Hailed as Scotland’s own David Attenborough, Gordon Buchanan has shaped his career around documenting the lives of majestic bears and big cats.
He’s been seen on screens as part of the teams capturing their lives, including Big Cat Diary, Lost Land Of The…, the Family & Me series, and Our Changing Planet – with his most recent adventures as part of the BBC series Big Cats 24/7 airing this autumn tracking lions, leopards and cheetahs in Botswana over a six-month period.
“In the early days, wildlife documentaries pointed at a lion and what it looked like,” Gordon says of the changes he’s seen during his 30-plus years career. “Now, it’s their behaviour that is interesting; how they behave, interact and live in a modern world, some with humans, some in the fully wild environment.

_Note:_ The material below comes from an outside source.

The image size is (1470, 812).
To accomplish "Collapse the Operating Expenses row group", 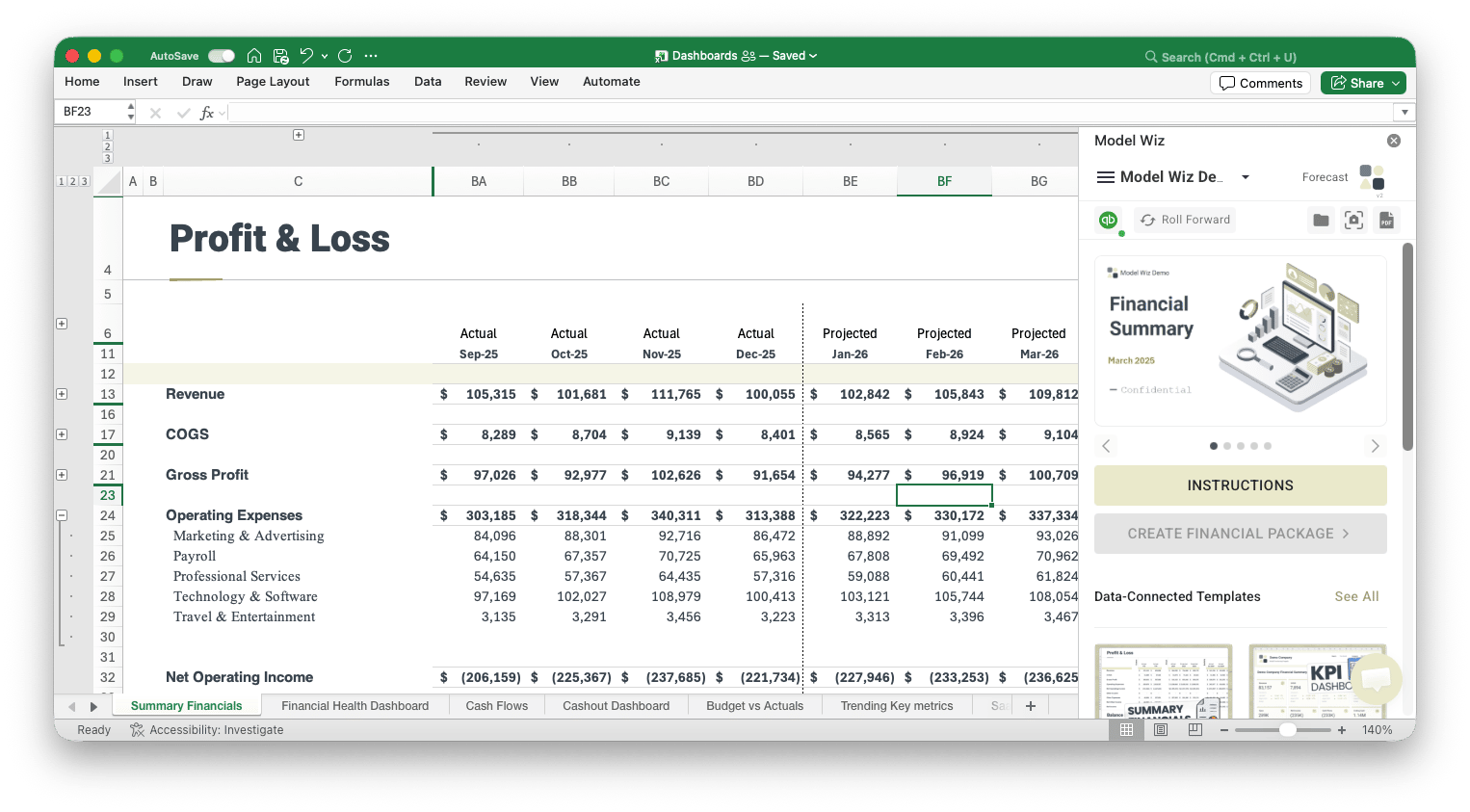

“I’m very spoilt, seeing them in the wild – lions and tigers and bears are very much animals which have been shaped by the landscape and climate of where they are living.
“For example, polar bears in the Arctic are a real embodiment of that part of the world. They are one of these big key species which are truly part of their environment and shape their environment – and have had the biggest change in their environment with climate change, they are the animal most of us automatically think of when we think of that.
“The single biggest problem facing the planet and all its wild places and species is not actually climate change itself – it’s humans.
“Climate change is a problem caused by population growth.
“More and more land is being taken from the wild for food production, more minerals are being mined for things we want, and that takes away from the wild environments in a practical, physical sense, while also contributing to climate change as a side effect.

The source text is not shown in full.